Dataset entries
----------------------------------------
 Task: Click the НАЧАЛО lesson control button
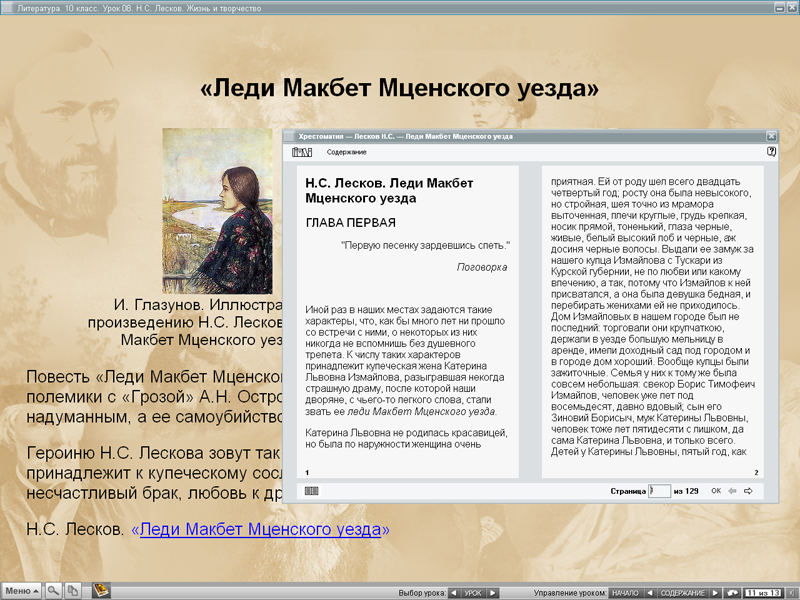coord(624,593)
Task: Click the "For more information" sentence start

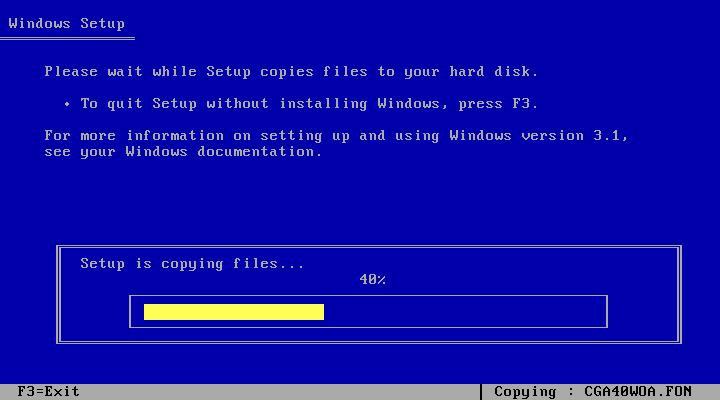Action: coord(134,136)
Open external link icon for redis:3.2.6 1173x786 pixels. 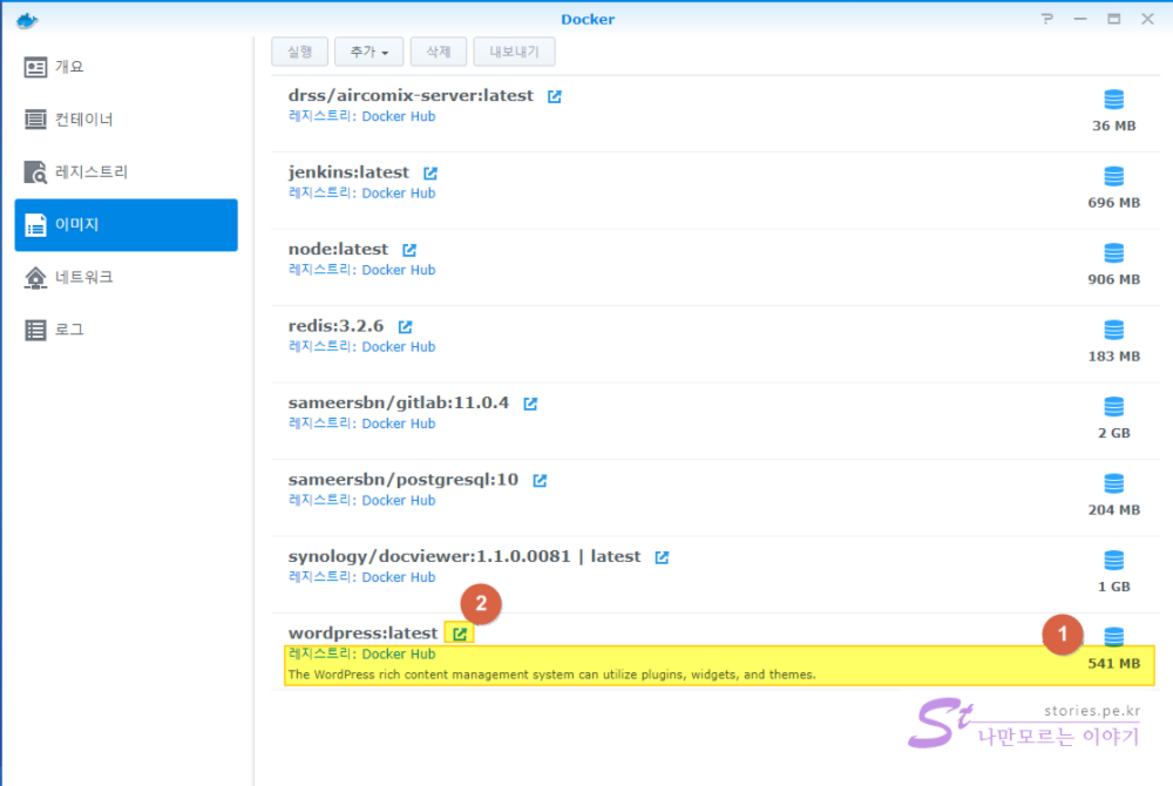click(x=405, y=327)
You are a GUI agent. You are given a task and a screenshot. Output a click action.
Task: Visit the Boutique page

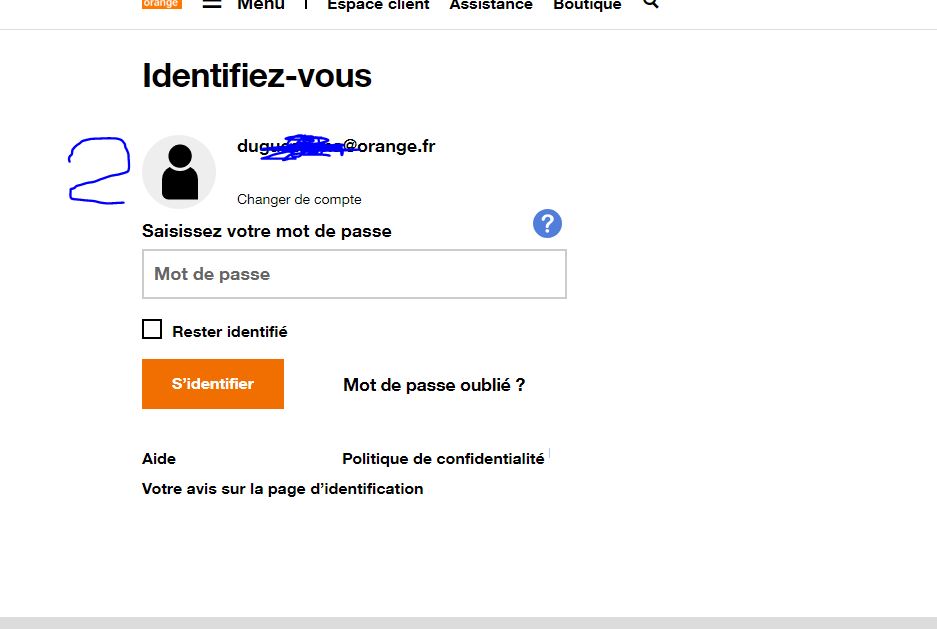587,5
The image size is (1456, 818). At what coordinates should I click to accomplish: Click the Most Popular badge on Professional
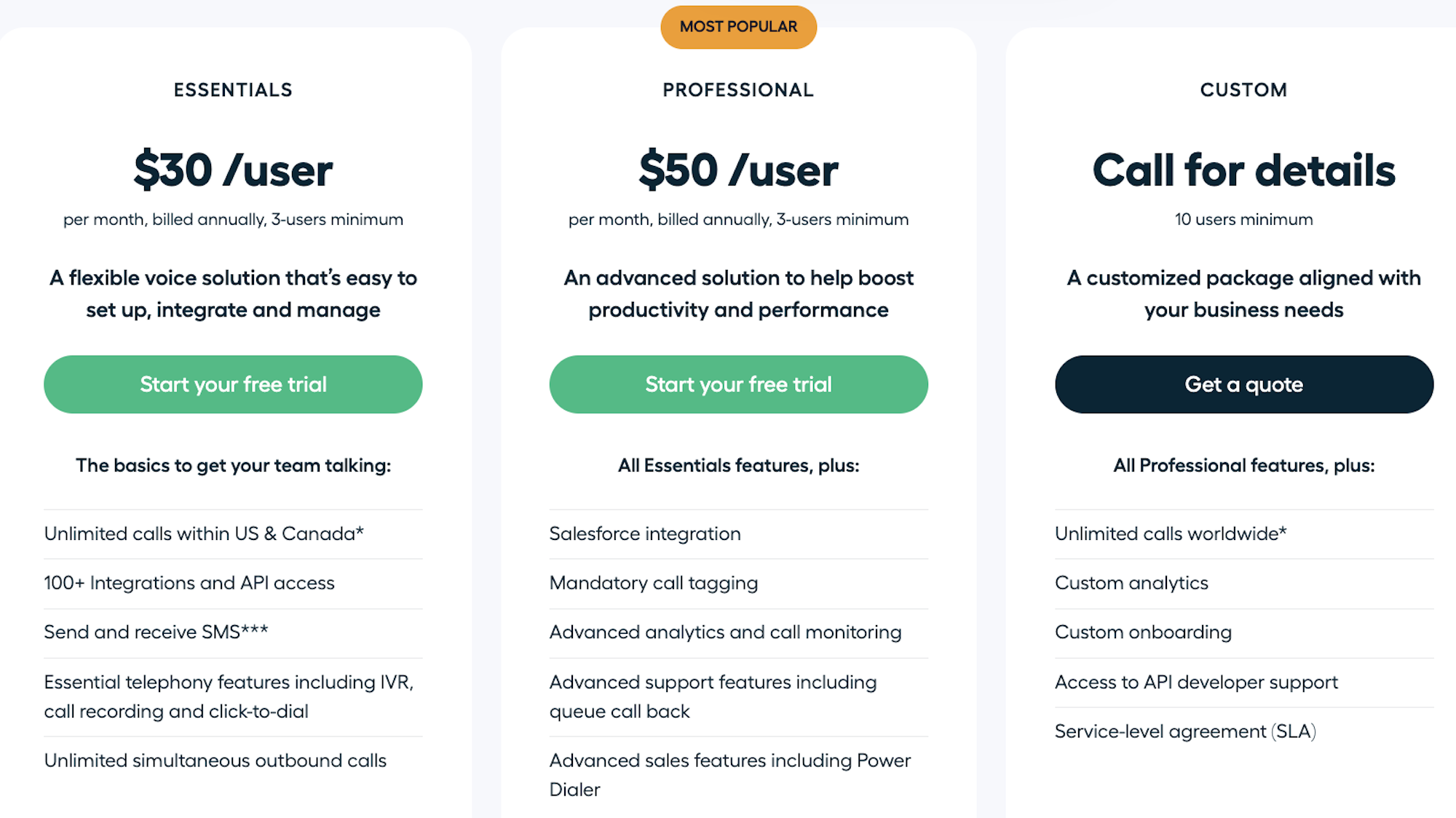click(738, 27)
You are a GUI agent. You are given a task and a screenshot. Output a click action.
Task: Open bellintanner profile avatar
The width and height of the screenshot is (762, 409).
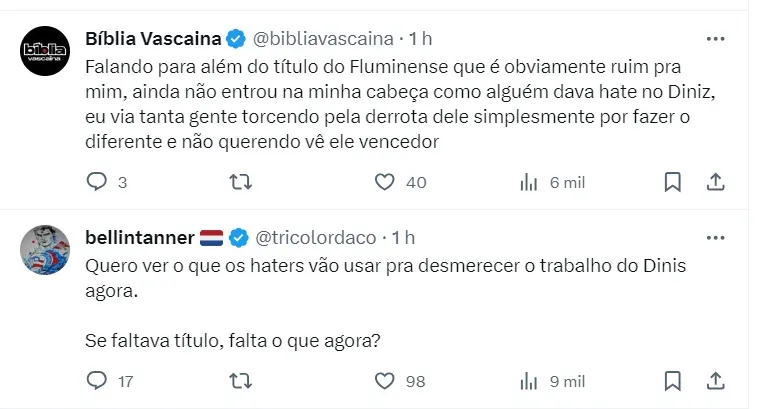[x=45, y=249]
----------------------------------------
YOUR GOAL = Rewrite everything from the line containing "The image size" down to the end of the entries, putting "interface agent" in place of "GUI agent" and keeping all else the same. Omit the pictures from your answer.

THE RESULT =
The image size is (1456, 818). At what coordinates should I click to accomplish: Click the Most Popular badge on Professional
click(738, 27)
You are a interface agent. You are given a task and a screenshot. Output a click action.
Task: Open bellintanner profile avatar
The width and height of the screenshot is (762, 409).
[x=45, y=249]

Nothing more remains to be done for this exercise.